Skedda reserves the right to vary the form and / or mix of the offer consideration and / or introduce other forms of consideration. Skedda also reserves the right to make an offer on less favourable terms than the Proposal:
(i) with the consent of the Board;
(ii) if a third party announces a possible offer or firm intention to make an offer for SmartSpace at a lower price; or
(iii) if SmartSpace announces a Rule 9 waiver pursuant to the Code or a reverse takeover.
Skedda reserves the right to reduce the offer consideration by the amount of any dividend or any other distribution or return of value to shareholders which is paid or becomes payable by SmartSpace to its shareholders following the date of this announcement.
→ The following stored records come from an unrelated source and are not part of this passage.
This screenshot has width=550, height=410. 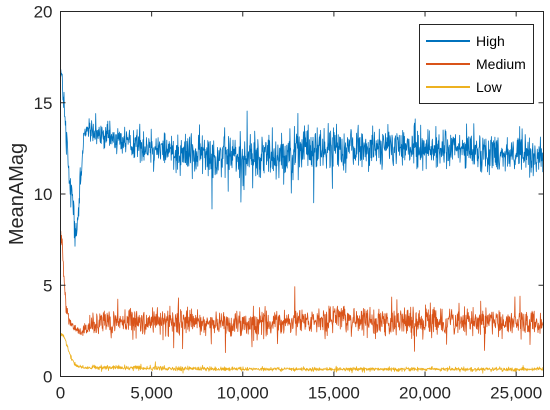 I want to click on x-tick-label: 10,000, so click(x=243, y=394).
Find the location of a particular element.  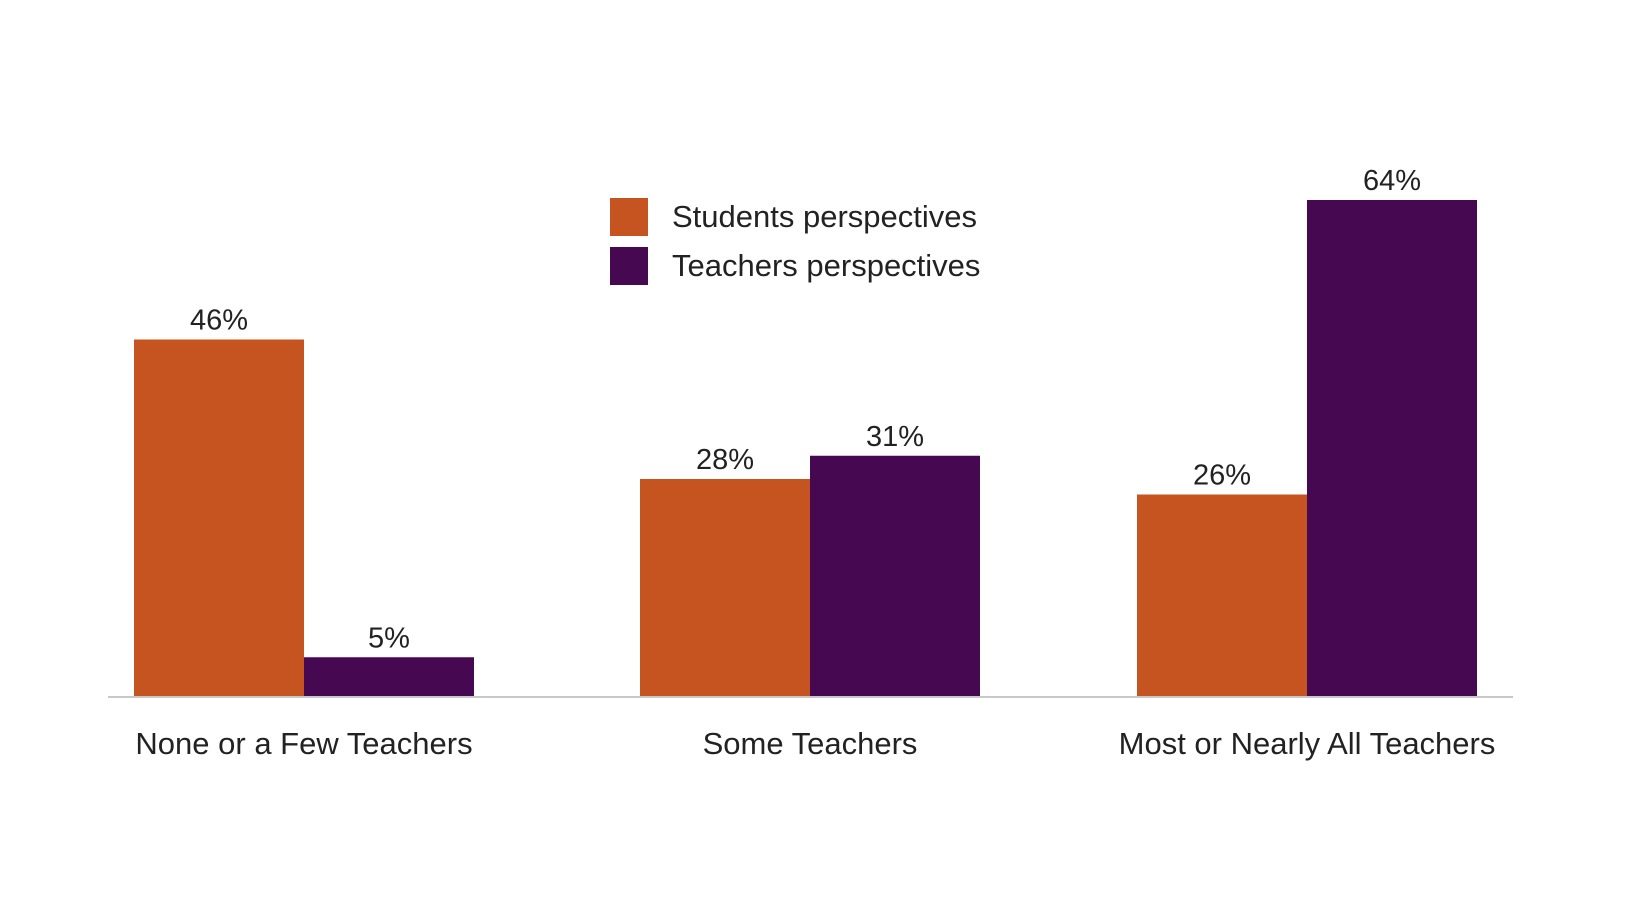

value-label-students-perspectives-none-or-a-few-teachers: 46% is located at coordinates (219, 321).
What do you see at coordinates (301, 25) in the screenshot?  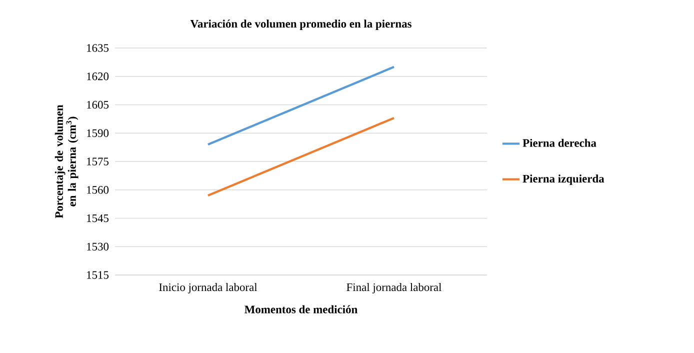 I see `chart-title: Variación de volumen promedio en la piernas` at bounding box center [301, 25].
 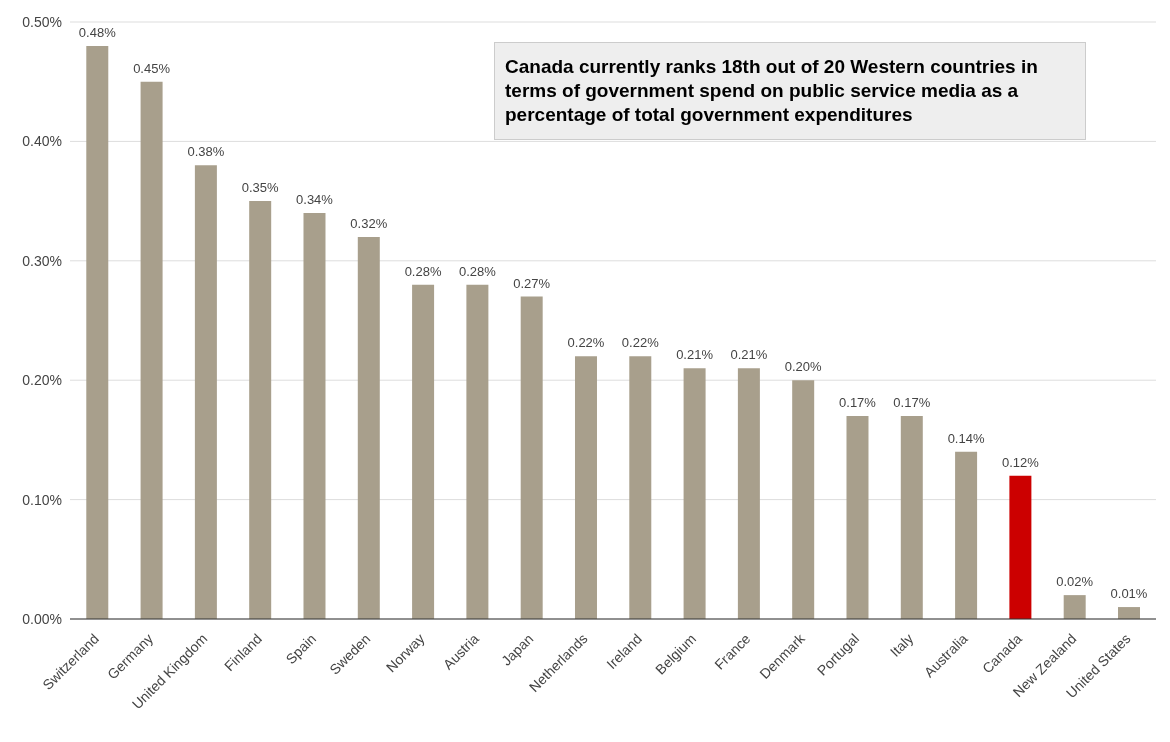 I want to click on y-tick-label: 0.00%, so click(x=42, y=618).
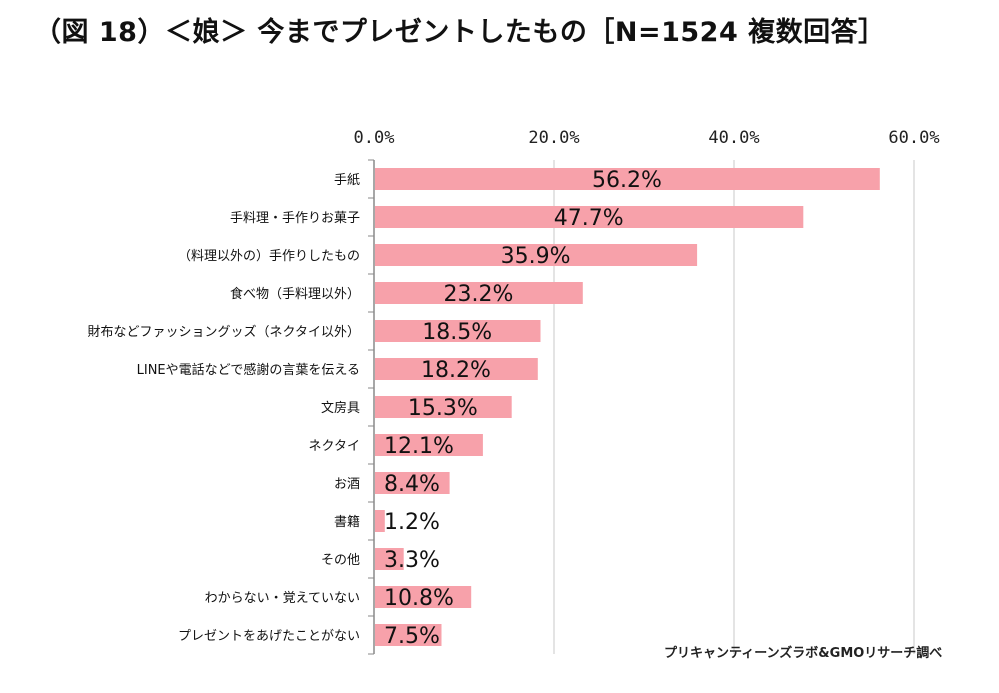 This screenshot has height=693, width=999. What do you see at coordinates (554, 138) in the screenshot?
I see `x-tick-label: 20.0%` at bounding box center [554, 138].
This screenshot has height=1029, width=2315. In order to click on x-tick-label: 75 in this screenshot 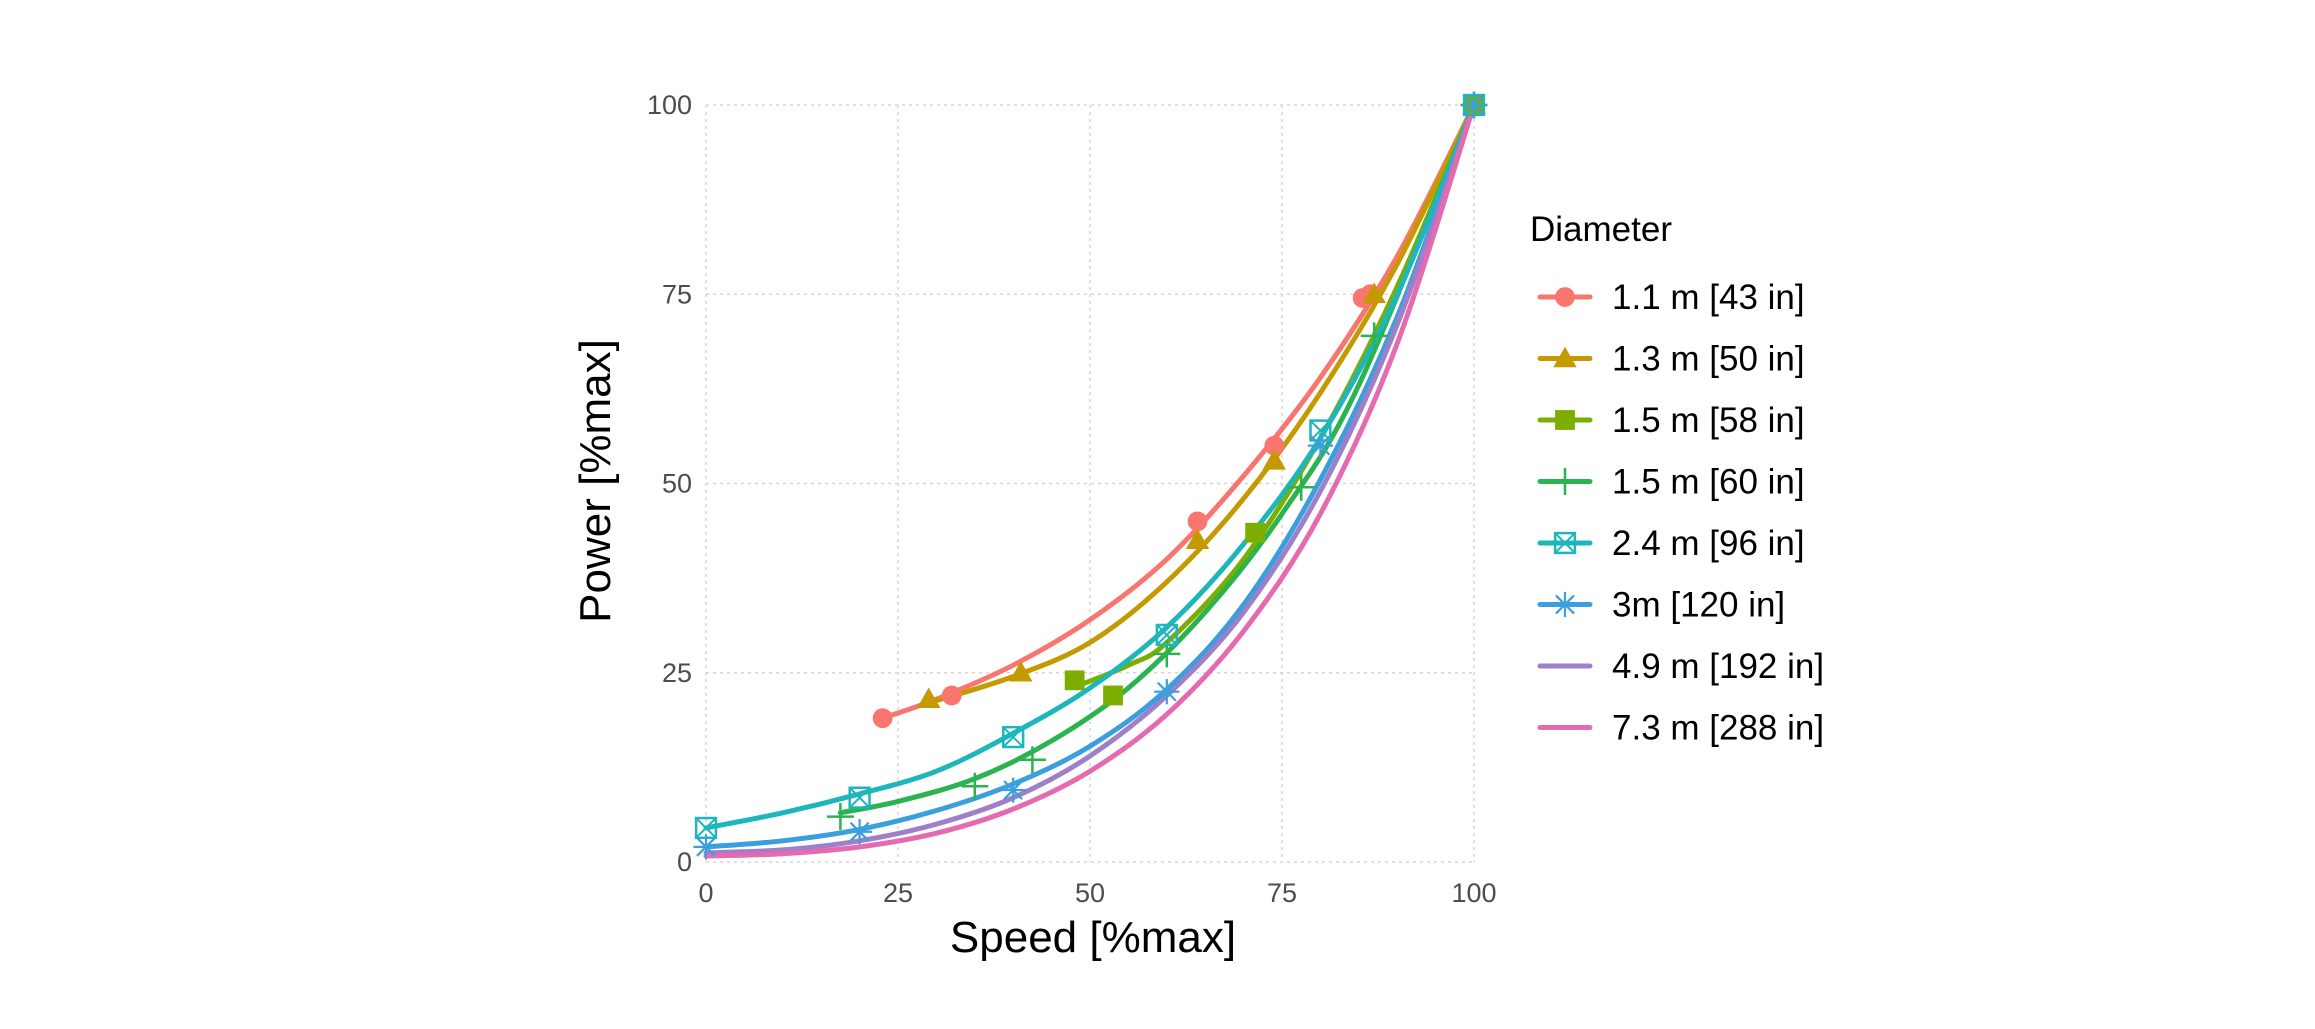, I will do `click(1282, 893)`.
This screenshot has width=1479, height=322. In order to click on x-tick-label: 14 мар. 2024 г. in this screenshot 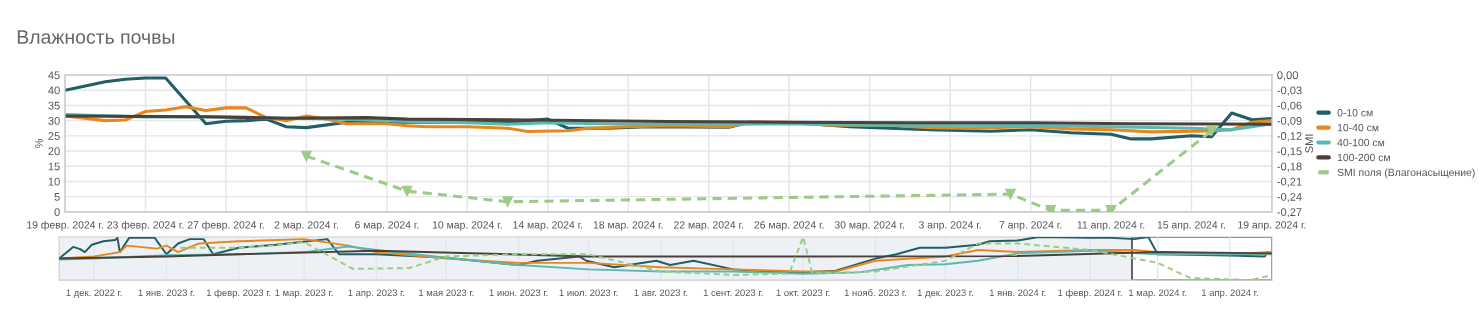, I will do `click(548, 226)`.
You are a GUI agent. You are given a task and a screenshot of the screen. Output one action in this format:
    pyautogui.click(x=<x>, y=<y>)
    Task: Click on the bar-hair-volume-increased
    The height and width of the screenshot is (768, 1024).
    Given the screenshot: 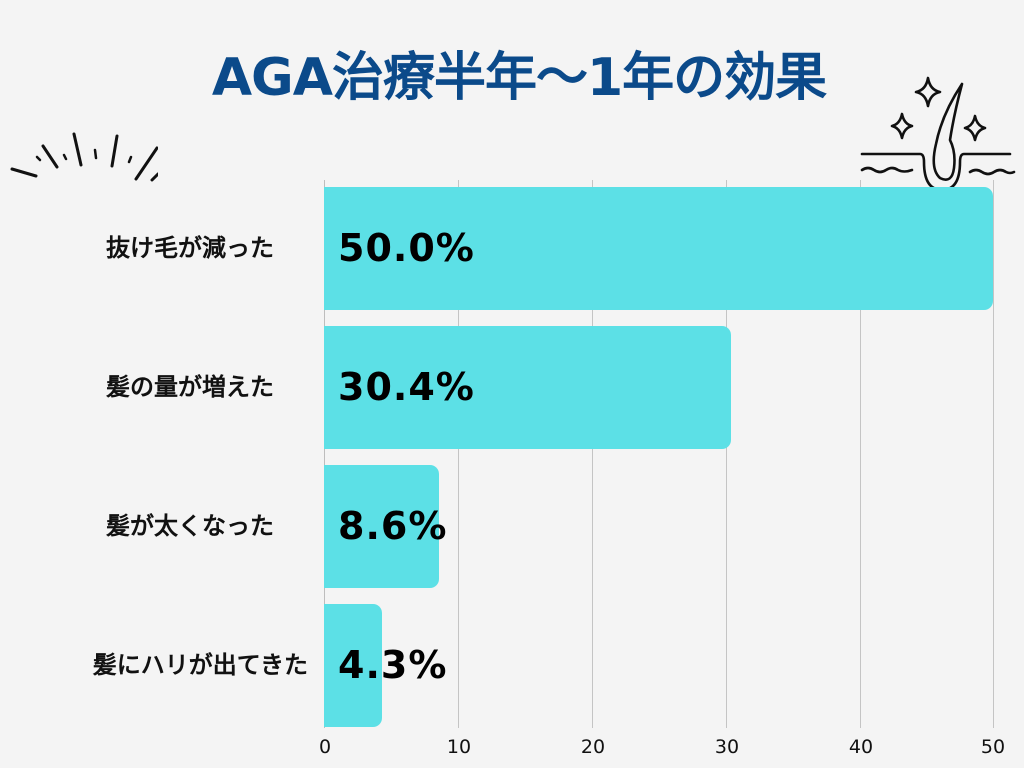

In accordance with Rule 2.6(a) of the Code, Skedda must, by not later than 5.00 pm on 9 January 2024, either announce a firm intention to make an offer for SmartSpace in accordance with Rule 2.7 of the Code or announce that it does not intend to make an offer, in which case the announcement will be treated as a statement to which Rule 2.8 of the Code applies. This deadline can be extended with the consent of the Takeover Panel in accordance with Rule 2.6(c) of the Code.
This announcement does not constitute an announcement of a firm intention to make an offer under Rule 2.7 of the Takeover Code.
A further announcement will be made if and when appropriate.